Toplanan tüm delillere davacı … yönünden talep edilen geçici ve kalıcı iş göremezlik tazminatı miktarının tespiti yönünden, dosya aktüer bilirkişiye verilmek suretiyle 24/05/2018 tarihli rapor alınmıştır.
Toplanan delillere, tüm dosya kapsamına, alınan maluliyet ve aktüer bilirkişi raporlarına göre;
Davalı …, ceza yargılaması sırasında 03/05/2014 tarihli ifadesinde kazayı “kontör almak için işverenimin bilgisi dışında iş yerine dönüş güzergahından farklı bir yol kullanarak … AVM önündeki trafik ışıkları kırmızıdayken dikkatsizliğim nedeniyle kırmızı ışık ihlali yaparak … plaka sayılı araca çarparak kazaya sebebiyet verdim.

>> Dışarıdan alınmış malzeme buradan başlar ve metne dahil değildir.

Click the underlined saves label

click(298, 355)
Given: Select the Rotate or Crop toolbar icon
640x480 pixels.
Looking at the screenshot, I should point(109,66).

Söz konusu kaza tamamen kendi kusurumdan meydana gelmiş olup, ” ifadeleriyle anlattığı, davalı …’un beyanından ve Ceza dosyası arasındaki tespit tutanağı aslından, 2918 Sayılı K.T.K’nun asli kusurlarından 47/1-b “Işıklı trafik işaretlerinden kırmızı renkli olanına ve sesli işaretlere uymamak” kuralını ihlal ettiği, olayda %100 oranında kusurlu olduğu anlaşılıp kabul edilmiştir.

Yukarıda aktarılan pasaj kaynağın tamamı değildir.